Transcribe the entire listing exactly as it appears.
*** DATA SUPPLIED Section Begins ***
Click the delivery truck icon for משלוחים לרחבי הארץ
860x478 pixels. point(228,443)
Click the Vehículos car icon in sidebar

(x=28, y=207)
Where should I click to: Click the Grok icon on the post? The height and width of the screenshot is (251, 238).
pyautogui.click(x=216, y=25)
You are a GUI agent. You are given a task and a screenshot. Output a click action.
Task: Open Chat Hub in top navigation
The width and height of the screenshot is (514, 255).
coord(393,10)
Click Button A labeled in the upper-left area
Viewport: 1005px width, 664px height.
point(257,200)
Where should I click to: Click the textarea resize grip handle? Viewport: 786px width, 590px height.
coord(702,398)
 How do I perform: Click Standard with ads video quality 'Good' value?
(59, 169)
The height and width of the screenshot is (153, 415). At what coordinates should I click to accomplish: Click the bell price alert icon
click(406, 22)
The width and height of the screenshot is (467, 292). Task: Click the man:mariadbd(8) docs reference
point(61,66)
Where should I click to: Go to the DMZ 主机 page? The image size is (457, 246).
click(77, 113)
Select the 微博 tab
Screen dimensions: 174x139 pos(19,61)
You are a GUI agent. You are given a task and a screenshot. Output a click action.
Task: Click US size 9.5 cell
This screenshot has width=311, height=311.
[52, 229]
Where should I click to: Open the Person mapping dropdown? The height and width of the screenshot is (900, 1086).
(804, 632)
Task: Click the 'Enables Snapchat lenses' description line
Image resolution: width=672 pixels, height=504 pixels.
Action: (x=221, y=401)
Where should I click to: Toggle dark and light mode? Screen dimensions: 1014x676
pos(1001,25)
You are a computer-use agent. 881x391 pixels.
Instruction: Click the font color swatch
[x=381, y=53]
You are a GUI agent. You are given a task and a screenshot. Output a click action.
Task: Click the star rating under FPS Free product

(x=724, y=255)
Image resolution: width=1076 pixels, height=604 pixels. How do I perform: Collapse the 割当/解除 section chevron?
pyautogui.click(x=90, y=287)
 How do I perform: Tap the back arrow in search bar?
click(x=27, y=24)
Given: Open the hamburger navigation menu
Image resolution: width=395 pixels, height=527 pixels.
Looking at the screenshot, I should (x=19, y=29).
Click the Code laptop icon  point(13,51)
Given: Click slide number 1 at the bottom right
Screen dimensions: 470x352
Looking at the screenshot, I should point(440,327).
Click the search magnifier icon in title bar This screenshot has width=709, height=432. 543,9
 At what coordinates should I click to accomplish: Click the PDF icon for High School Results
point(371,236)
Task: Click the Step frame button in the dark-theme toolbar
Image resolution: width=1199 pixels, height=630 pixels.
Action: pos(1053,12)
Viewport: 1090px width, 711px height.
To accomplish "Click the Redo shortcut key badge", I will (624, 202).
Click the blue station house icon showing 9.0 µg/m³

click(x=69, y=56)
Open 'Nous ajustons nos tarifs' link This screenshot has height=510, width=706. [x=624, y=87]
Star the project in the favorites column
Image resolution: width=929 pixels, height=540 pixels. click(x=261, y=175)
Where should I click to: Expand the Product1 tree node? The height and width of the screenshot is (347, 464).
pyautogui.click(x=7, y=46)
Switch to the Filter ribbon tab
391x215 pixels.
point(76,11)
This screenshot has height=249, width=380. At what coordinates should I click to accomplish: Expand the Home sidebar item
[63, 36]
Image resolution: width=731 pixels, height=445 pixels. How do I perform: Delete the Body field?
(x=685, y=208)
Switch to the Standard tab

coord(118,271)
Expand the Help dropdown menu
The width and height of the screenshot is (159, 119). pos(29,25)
*** DATA SUPPLIED Section Ends ***
* [OUTPUT BELOW]
Click the delivery truck icon for משלוחים לרחבי הארץ
860x478 pixels. point(228,443)
Click the Vehículos car icon in sidebar

(x=28, y=207)
Where should I click to: Click the Grok icon on the post? The height and width of the screenshot is (251, 238).
pyautogui.click(x=216, y=25)
You are a GUI agent. You are given a task and a screenshot. Output a click action.
Task: Open Chat Hub in top navigation
The width and height of the screenshot is (514, 255).
coord(393,10)
Click Button A labeled in the upper-left area
Viewport: 1005px width, 664px height.
point(257,200)
Where should I click to: Click the textarea resize grip handle? Viewport: 786px width, 590px height.
coord(702,398)
 How do I perform: Click Standard with ads video quality 'Good' value?
(59, 169)
The height and width of the screenshot is (153, 415). At what coordinates should I click to accomplish: Click the bell price alert icon
click(406, 22)
The width and height of the screenshot is (467, 292). Task: Click the man:mariadbd(8) docs reference
point(61,66)
Where should I click to: Go to the DMZ 主机 page? The image size is (457, 246).
click(77, 113)
Select the 微博 tab
Screen dimensions: 174x139 pos(19,61)
You are a GUI agent. You are given a task and a screenshot. Output a click action.
Task: Click US size 9.5 cell
This screenshot has width=311, height=311.
[52, 229]
Where should I click to: Open the Person mapping dropdown? The height and width of the screenshot is (900, 1086).
(804, 632)
Task: Click the 'Enables Snapchat lenses' description line
Image resolution: width=672 pixels, height=504 pixels.
Action: (x=221, y=401)
Where should I click to: Toggle dark and light mode? Screen dimensions: 1014x676
pos(1001,25)
You are a computer-use agent. 881x391 pixels.
Instruction: Click the font color swatch
[x=381, y=53]
You are a GUI agent. You are given a task and a screenshot. Output a click action.
Task: Click the star rating under FPS Free product

(x=724, y=255)
Image resolution: width=1076 pixels, height=604 pixels. How do I perform: Collapse the 割当/解除 section chevron?
pyautogui.click(x=90, y=287)
 How do I perform: Tap the back arrow in search bar?
click(x=27, y=24)
Given: Open the hamburger navigation menu
Image resolution: width=395 pixels, height=527 pixels.
Looking at the screenshot, I should (x=19, y=29).
Click the Code laptop icon  point(13,51)
Given: Click slide number 1 at the bottom right
Screen dimensions: 470x352
Looking at the screenshot, I should point(440,327).
Click the search magnifier icon in title bar This screenshot has width=709, height=432. 543,9
 At what coordinates should I click to accomplish: Click the PDF icon for High School Results
point(371,236)
Task: Click the Step frame button in the dark-theme toolbar
Image resolution: width=1199 pixels, height=630 pixels.
Action: pos(1053,12)
Viewport: 1090px width, 711px height.
To accomplish "Click the Redo shortcut key badge", I will (624, 202).
Click the blue station house icon showing 9.0 µg/m³

click(x=69, y=56)
Open 'Nous ajustons nos tarifs' link This screenshot has height=510, width=706. [x=624, y=87]
Star the project in the favorites column
Image resolution: width=929 pixels, height=540 pixels. click(x=261, y=175)
Where should I click to: Expand the Product1 tree node? The height and width of the screenshot is (347, 464).
pyautogui.click(x=7, y=46)
Switch to the Filter ribbon tab
391x215 pixels.
point(76,11)
This screenshot has height=249, width=380. At what coordinates should I click to accomplish: Expand the Home sidebar item
[63, 36]
Image resolution: width=731 pixels, height=445 pixels. How do I perform: Delete the Body field?
(x=685, y=208)
Switch to the Standard tab

coord(118,271)
Expand the Help dropdown menu
The width and height of the screenshot is (159, 119). pos(29,25)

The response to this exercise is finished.